President Trump defended his decision yesterday, saying in a flurry of tweets that both Democrats and Republicans “will be thanking me” for his action.
He did not mention any effect the dismissal might have on the FBI and congressional investigations into contacts between his 2016 election campaign and Russia.
“He wasn’t doing a good job. Very simply. He was not doing a good job,” President Trump said in brief remarks to reporters in the Oval Office.
The abrupt firing of Mr Comey threw into question the future of the FBI’S investigation and immediately raised suspicions of an underhanded effort to stymie a probe that has shadowed the administration from the outset.
The sacking came just hours before the president met Russian foreign minister Sergey Lavrov.
President Trump has ridi culed the investigations as “a hoax” and denied any campaign involvement with the Russians.
Democrats compared Mr Comey’s sacking to President Richard Nixon’s “Saturday Night Massacre” during the Watergate investigation and renewed calls for the appointment of a special prosecutor.
Vice-president Mike Pence said President Trump had made “the right decision at the right time.”
The justice department said attorney general Jeff Sessions was interviewing candidates to serve as an interim replacement.
Mr Comey’s deputy, FBI veteran Andrew Mccabe, became acting director after the director was fired.
In his brief letter to Mr Comey, President Trump said the firing was necessary to restore “public trust and confidence” in the FBI. The administration paired the letter with a scathing review by Rosenstein, the recently confirmed deputy attorney general, of how Mr Comey handled the investigation into Clinton’s e-mail practices, including his decision to hold a news conference announcing its findings and releasing “derogatory information” about the former First Lady.

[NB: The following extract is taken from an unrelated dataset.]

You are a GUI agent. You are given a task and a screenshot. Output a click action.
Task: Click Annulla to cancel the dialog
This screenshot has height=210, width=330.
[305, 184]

President Trump last night welcomed Vladimir Putin’s top diplomat to the White House for his highest level face-to-face contact with a Russian government official since he took office in January.
Foreign minister Lavrov entered through the West Executive entrance, out of range for reporters to ask questions. Also attending was Sergey Kislyak, the Russian ambassador to the US, who is at the centre of many of the Trump administration’s early Russia-related woes.
The Russian foreign ministry tweeted a photo of Mr Trump and Mr Lavrov shaking hands in the Oval Office, and another of Mr Trump and Mr Kislyak. Mr Trump said his decision to abruptly fire Mr Comey the day before his meeting with Mr Lavrov did not affect the meeting “at all.” Earlier Mr Lavrov met Secretary of State Rex Tillerson.